# EXTRACTO DEL TEXTO:
El martes 22 de julio, la ONU documentó que ya son por lo menos mil los gazatíes asesinados cuando intentaban conseguir comida; la cifra sin duda habrá subido para el momento en que usted lee esto. En medio de nuestros escándalos diarios, me pregunto si debo escribir otra vez sobre el genocidio en Gaza, sobre ese límite que cruzó nuevamente la humanidad en el que se ha perdido todo el respeto por la vida humana. Como especie esto lo vivimos, lo aborrecimos, lo condenamos cuando el régimen nazi mató a millones de personas en el Holocausto y nos mostró el horror de ese lugar al que no podíamos volver. Aquí estamos otra vez. La guerra, lo sabemos en Colombia, es buen negocio para algunos, y es una de las razones por las cuales no termina. Lo dijo Francesca Albanese, relatora especial de las Naciones Unidas sobre los territorios palestinos: en su más reciente reporte, habló de una verdadera “economía del genocidio”.

# DATOS EXTRAÍDOS:
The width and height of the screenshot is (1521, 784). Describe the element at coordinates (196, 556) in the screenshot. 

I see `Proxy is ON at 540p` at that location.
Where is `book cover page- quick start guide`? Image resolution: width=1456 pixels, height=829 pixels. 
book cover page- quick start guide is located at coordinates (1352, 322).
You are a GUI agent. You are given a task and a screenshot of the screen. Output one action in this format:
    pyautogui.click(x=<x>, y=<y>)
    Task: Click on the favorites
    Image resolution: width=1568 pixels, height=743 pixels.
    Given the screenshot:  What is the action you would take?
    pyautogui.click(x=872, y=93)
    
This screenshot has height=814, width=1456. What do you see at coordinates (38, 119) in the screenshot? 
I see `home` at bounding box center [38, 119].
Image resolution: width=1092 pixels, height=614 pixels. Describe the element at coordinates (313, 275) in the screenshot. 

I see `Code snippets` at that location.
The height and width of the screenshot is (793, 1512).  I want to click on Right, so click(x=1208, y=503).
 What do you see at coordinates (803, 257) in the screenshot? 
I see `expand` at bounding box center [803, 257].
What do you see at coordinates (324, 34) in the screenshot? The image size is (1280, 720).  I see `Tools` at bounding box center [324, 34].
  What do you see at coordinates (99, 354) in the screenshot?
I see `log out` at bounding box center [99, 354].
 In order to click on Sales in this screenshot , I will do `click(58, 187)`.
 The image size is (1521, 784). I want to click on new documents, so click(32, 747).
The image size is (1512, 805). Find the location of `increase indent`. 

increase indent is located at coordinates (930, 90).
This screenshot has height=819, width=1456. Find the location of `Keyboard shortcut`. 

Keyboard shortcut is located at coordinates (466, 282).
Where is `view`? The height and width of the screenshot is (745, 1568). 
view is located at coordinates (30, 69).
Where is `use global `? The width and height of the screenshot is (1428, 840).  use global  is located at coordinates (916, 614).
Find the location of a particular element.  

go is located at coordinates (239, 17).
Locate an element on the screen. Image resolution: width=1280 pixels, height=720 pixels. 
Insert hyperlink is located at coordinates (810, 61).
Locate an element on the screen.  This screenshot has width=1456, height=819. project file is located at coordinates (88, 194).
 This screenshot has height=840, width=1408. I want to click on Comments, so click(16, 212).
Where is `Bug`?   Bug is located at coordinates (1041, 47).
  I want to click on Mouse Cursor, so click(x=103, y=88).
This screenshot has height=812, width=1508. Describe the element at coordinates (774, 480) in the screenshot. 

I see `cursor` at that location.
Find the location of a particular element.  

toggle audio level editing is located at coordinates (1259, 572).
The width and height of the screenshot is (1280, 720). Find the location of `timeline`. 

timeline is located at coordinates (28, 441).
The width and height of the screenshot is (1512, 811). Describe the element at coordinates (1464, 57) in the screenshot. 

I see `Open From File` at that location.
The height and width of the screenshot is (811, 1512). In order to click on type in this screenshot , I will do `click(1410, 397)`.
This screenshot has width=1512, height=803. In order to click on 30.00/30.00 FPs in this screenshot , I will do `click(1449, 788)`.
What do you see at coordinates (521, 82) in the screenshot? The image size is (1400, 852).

# ENUNCIADO A:
Traduce al inglés esta oración del extracto sobre Gaza: "La guerra, lo sabemos en Colombia, es buen negocio para algunos, y es una de las razones por las cuales no termina."
# ENUNCIADO B:
Reescribe de forma más breve el párrafo del extracto sobre Gaza que empieza con "El martes 22 de julio", sin perder sus datos principales.

# RESPUESTA ESCRITA A:
War, as we know in Colombia, is good business for some, and it is one of the reasons why it does not end.

# RESPUESTA ESCRITA B:
El martes 22 de julio, la ONU documentó que al menos mil gazatíes han sido asesinados al intentar conseguir comida. Me pregunto si debo escribir otra vez sobre el genocidio en Gaza. Es un límite en el que la humanidad ha perdido el respeto por la vida humana, como ya pasó con el Holocausto nazi. La guerra es buen negocio para algunos, y por eso, entre otras razones, no termina. Francesca Albanese, relatora especial de la ONU sobre los territorios palestinos, habló en su último reporte de una "economía del genocidio".